Gerade habe ich bei Umräumarbeiten im Bücherlager ein maschinengeschriebenes Blatt mit einer wundervollen Beschreibung der Bildzeitung gefunden. Ist zwar schon bestimmt schon einige Zeit her, als BILD noch 10 Pfennig gekostet hat (keine Ahnung, wieviel dafür heute fällig werden, aber es müssen ja auf jeden Fall Cents sein) aber ich glaube, das alles trifft auch heute noch den Nagel auf den Kopf:
Willst du das Zeitgeschehen erfassen, dich bestens unterrichten lassen,
dann kauf dir statt ner Chesterfield lieber ´ne 10 – Pfennig Bild.

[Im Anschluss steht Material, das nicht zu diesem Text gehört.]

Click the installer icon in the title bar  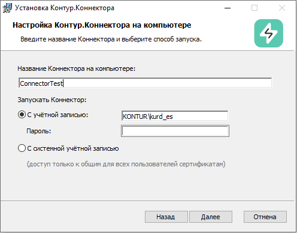point(7,8)
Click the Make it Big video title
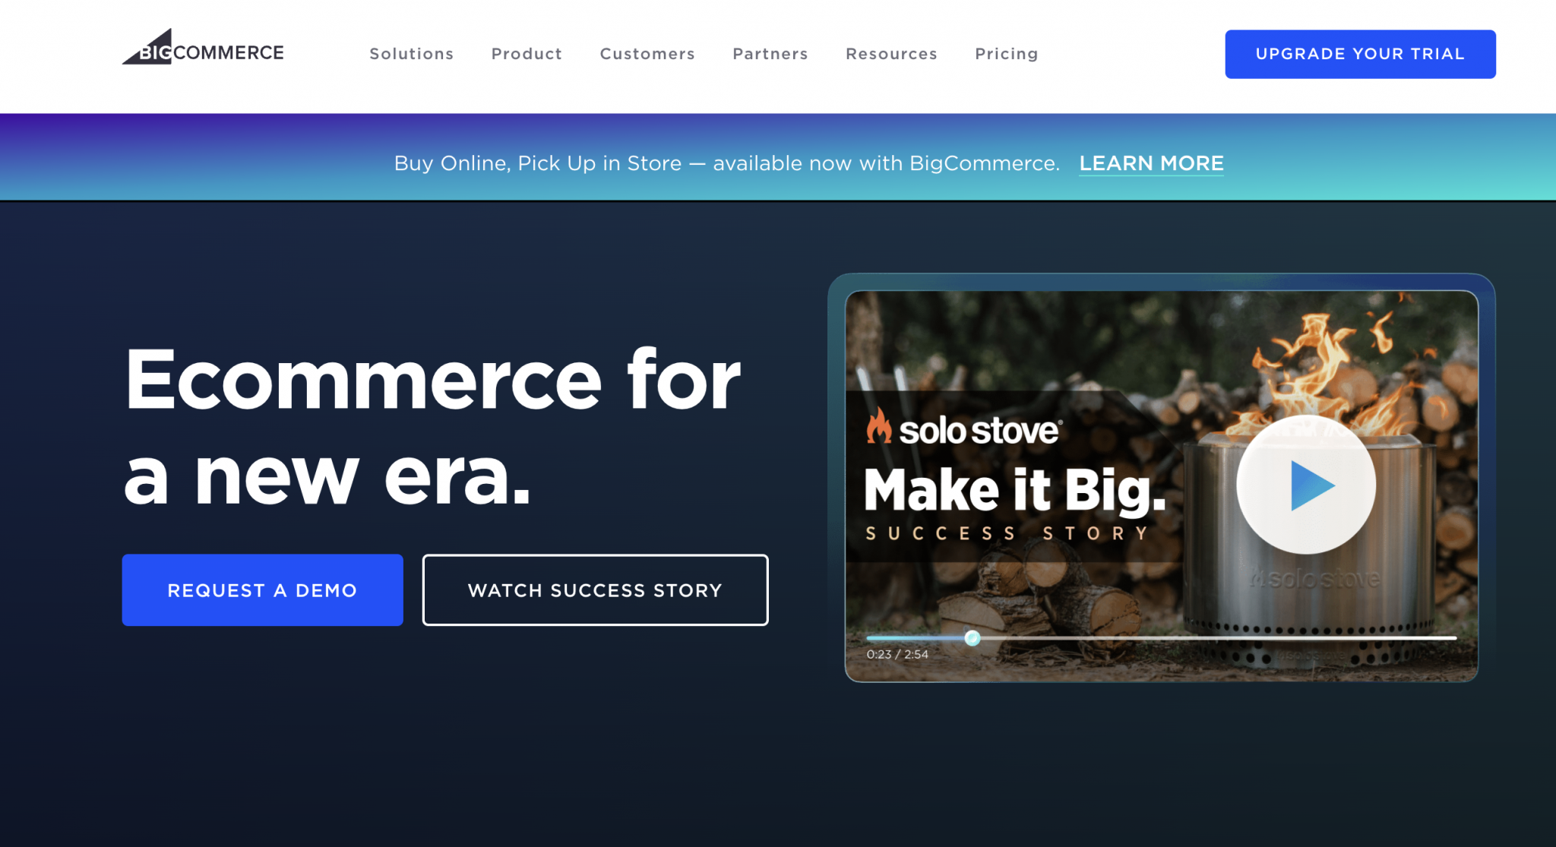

„Menschenmord im Schneegestöber, Rattengift in Gänseleber!
14 Tote – Zug entgleist; Adenauer abgereist.
Gattenmord in Ehebett; Verbrennungstod im Nierenfett!
Einbruchdiebstahl in WC; Schwein ertrank im Bodensee.
Bäcker fiel in Jauchegrube; Schlägerei in Bauernstube.
Untermieter totgeschlagen – Täter floh im Kinderwagen!“
Zweieinhalbmillionen Leser, von der Donau bis zur Weser,
Vater, Mutter, Greis und Knabe warten auf die Bild – Ausgabe.
„Hund biß Kind aus Eifersucht; Raubmörder ergriff die Flucht.
Mann fiel in die Melkmaschine; Keilerei in Werkskantine.
Greis ein Auge ausgeschlagen; Eisenhower hat’s am Magen!
Polizei verfolgt Sadist; Bauernbursche warf mit Mist.
Mäusegift im Kuchenteig – Angeklagter wurde weich:
Riesensummen unterschlagen; Kronjuwelen im Mantelkragen!“
Hat der Leser dies erfahren, schlägt es ihm gleich auf den Magen.
Diese Dinge, die passieren, bringen ihn zum fantasieren;
Hinter Bäumen, Hecken, Mauern sieht er Mörder, die da lauern
Und ihn mit Messern, Dolch, Pistolen ihn ins Reich der Träume holen.
Doch am nächsten Morgen dann schafft er gleich `ne Bild sich an
Um etwas für die Bild-ung zu tun und danach sich auszuruh’n.
Und er denkt, er sei gescheiter, geht es doch gleich wieder weiter.
„Kind im Walde ausgesetzt; Amokläufer wird gehetzt.
Liebespärchen nicht mehr sicher; aus dem Grab erscholl Gekicher.
Explosion im Eisenwerk, Frau geklaut und nicht gemerkt.
Überfall auf alte Frau; im Bundestag ist groß Radau.
Große Konferenz bei Nasser; in die Milch muß noch mehr Wasser.
Großalarm bei Polizei; Huhn legt 2 Pfund schweres Ei!
Drohbrief an die Tür geklebt; nach dem Tode noch gelebt.
England’s Frauen sind gut dran – kriegen Kinder ohne Mann!
Ehedrama im Tumult; Bombe auf dem Lehrerpult.“
Von der Zeitung fließt das Blut, aber trotzdem B i l d i s t g u t !!!!
Mein Fundstück verzeichnete leider keinen Urheber. Ich habe im Internet aber folgende Namen gefunden: Helene von Kolontay, Birgit Höhmann und Ulla Thiele.
Hallo Martina,
Ich weiss nicht, ob Sie immer noch ein wenig im Buchhandel tätig sind. Jedenfalls schulde ich Ihnen unsäglichen Dank dafür, dass ich das „Gedicht“ über die Bildzeitung, das ich etwa 1965 entweder bei einer Weihnachtsfeier oder bei einem Schuljahrsabschlussfest im Duo mit einer Freundin vor einer vollen Aula aufgesagt habe, wieder gefunden habe. Was mich interessiert, ist die Frage, wie fremd- oder selbstbestimmt die Auswahl war, und vor allem, warum ich nicht das thematisch entsprechende Gedicht von Hans Magnus Enzensberger vorgetragen habe, das weit weniger mit den aufreisserischen Bildzeitung-Schlagzeilen kokettiert, sondern deren Beliebigkeit aufzeigt.